2024年5月9日(木)の午後2時20分ごろ、日本酒「千瓢(せんぴょう)」の醸造元である、愛知県愛西市の水谷酒造にて、日本酒を加熱処理する火入れの作業をしていた際に出火し、酒蔵や家屋が全焼しました。
現在はすでに鎮火し、近隣の住民も含め、死傷者はいなかったとのことです。
水谷酒造の公式サイトの「お知らせ」には、5月14日(火)付で、今回の火災に関するお知らせが掲載されています。
お知らせによると、酒蔵としての今後については未定とのこと。公式サイトで順次報告されるそうで、水谷酒造への直接の問い合わせは控えましょう。
まだ今後のことも何も決められていないというのが現状ですが、現在現場の片付けを進めており、目の前のできることを1つずつ進めているという状態です。
現状すぐご用意できる商品もなく、皆さまにはご心配・多大なご迷惑をおかけすることになってしまい、大変申し訳ありません。

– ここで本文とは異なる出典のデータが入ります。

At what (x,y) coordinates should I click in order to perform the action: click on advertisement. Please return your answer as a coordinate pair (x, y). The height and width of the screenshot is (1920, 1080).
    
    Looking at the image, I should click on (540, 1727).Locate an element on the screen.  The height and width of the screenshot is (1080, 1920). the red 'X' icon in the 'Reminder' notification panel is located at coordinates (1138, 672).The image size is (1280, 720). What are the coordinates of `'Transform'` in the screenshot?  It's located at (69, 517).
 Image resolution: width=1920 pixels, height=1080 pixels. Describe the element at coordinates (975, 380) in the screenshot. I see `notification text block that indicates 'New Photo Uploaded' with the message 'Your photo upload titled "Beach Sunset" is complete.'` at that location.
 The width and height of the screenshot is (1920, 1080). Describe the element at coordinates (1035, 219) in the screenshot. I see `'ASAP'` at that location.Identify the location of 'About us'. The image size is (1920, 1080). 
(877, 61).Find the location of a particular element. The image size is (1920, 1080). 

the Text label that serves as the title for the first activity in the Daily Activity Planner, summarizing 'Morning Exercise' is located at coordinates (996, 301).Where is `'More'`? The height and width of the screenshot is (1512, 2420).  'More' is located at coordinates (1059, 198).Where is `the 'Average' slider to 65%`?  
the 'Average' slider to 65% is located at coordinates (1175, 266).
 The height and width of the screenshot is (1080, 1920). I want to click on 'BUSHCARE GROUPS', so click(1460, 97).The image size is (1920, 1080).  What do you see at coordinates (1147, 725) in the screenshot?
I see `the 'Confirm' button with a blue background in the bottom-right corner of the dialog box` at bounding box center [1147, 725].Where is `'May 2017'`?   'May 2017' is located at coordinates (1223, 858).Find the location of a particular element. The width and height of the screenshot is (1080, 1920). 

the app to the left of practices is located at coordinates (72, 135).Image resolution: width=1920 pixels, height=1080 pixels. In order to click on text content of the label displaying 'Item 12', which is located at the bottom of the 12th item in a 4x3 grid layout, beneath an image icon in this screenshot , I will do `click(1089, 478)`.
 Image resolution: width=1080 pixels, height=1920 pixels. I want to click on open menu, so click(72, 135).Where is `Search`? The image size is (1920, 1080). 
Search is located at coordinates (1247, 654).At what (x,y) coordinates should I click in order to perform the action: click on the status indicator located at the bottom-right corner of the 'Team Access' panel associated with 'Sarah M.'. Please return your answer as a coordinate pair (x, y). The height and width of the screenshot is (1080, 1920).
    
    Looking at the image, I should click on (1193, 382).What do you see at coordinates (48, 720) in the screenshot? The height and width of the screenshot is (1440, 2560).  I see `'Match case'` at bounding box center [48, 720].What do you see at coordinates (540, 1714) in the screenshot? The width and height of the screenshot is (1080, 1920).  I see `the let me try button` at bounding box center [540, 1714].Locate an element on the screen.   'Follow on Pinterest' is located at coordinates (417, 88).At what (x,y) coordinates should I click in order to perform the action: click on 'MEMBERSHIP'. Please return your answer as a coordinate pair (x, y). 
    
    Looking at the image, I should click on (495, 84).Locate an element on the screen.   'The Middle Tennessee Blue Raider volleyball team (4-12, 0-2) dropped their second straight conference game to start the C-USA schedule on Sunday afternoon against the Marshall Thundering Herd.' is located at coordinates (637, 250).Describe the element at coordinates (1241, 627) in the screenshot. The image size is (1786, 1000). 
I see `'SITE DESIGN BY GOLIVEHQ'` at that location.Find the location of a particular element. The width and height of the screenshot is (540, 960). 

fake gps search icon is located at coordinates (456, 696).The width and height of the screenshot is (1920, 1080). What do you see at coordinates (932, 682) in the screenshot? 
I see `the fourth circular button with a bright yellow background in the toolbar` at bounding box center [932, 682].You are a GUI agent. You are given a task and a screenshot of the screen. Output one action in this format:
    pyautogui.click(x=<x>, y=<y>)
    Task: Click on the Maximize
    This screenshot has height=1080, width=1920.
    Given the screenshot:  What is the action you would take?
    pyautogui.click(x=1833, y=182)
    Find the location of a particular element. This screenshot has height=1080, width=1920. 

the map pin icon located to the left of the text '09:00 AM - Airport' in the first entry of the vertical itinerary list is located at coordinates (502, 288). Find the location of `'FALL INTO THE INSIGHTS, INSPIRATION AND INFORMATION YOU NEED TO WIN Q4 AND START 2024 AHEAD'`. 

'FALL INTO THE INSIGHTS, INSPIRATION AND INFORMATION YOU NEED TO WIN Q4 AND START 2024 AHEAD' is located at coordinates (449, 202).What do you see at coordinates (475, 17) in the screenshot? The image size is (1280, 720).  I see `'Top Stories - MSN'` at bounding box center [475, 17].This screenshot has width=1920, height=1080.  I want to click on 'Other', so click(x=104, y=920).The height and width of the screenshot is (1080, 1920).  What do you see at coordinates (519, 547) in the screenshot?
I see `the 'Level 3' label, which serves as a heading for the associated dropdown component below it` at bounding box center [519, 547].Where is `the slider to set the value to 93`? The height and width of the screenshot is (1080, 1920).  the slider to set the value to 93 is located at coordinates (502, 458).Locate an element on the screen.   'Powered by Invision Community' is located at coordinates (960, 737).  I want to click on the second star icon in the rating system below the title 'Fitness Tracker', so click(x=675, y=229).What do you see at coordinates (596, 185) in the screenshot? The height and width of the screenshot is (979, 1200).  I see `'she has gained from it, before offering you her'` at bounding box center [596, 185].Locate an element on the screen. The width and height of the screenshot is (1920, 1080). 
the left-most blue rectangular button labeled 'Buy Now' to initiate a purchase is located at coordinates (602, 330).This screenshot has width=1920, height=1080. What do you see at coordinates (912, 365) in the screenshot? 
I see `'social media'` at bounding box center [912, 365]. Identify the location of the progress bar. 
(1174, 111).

今後について等お伝えできる事が定まって参りましたら、改めてHPを通じてご報告させて頂きます。どうか今しばらくお待ち頂けますよう、何卒よろしくお願い申し上げます。
(水谷酒造の公式サイトより引用)
愛知県酒造組合が義援金口座を開設
今回の火災に関して、水谷酒造と同じ愛西市にある山忠本家酒造の代表 山田昌弘さんを中心に、愛知県酒造組合による義援金口座が開設されました。
◎水谷酒造 義援金口座
- 金融機関名:三菱UFJ銀行
- 支店名:笹島(ささしま)支店(支店番号:677)
- 口座番号:普通口座 0007008
- 口座名:愛知県酒造組合
水谷酒造の当時の状況について
同じ愛知県にある酒蔵・澤田酒造の6代目で、水谷酒造の蔵人からの第一報を受けて、現地に駆けつけたという澤田薫さんに、当時の状況について伺いました。
— 当時、現地はどのような状況でしたか。
火災が発生した当日の午後3時ごろ、水谷酒造の蔵人から「酒蔵が燃えている」「どうしたらいいか」という電話がありました。私たちも2020年に麹室の火災被害を受けたことがあったので、最初に頼ってくれたのかもしれません。第一報を受けて、私が現地に到着したのが午後6時30分ごろでした。
私の夫が1時間ほど早く現地に着いていましたが、交通規制がかかり、酒蔵にはすぐに入れなかったと聞いています。火災はいったん落ち着いた後だったのですが、風が吹いていた影響か、ところどころで再燃していたそうです。
— 酒蔵の方々とお話ししましたか。
代表取締役の水谷政夫さん、蔵人の後藤実和さん、外部役員の立松豊大さんとお話しすることができました。被害の大きさを考えると、かける言葉もない状況でしたが、「ひとりではないから大丈夫」「みんながついているよ」と伝えました。
水谷酒造の方々は「もう一度、酒造りをしたい」と話していました。澤田酒造としても、水谷酒造から求められることがあれば、全力でサポートしたいと考えています。
いま、水谷酒造に必要な支援について、澤田さんは「酒蔵も家屋も全焼してしまっているので、私自身も無力感がある」とした上で、「もっとも必要なのは、金銭的な支援ではないか」と話します。
現在は、鎮火後の片付けなどを進めているとのことですが、作業が完了した後にも、多くの課題が残っています。その際に必要な資金があるかどうかは、精神的にも非常に重要です。
水谷酒造の関係者が一日でも早く、落ち着いた日常を取り戻すことを願いながら、無理のない範囲で支援をご検討ください。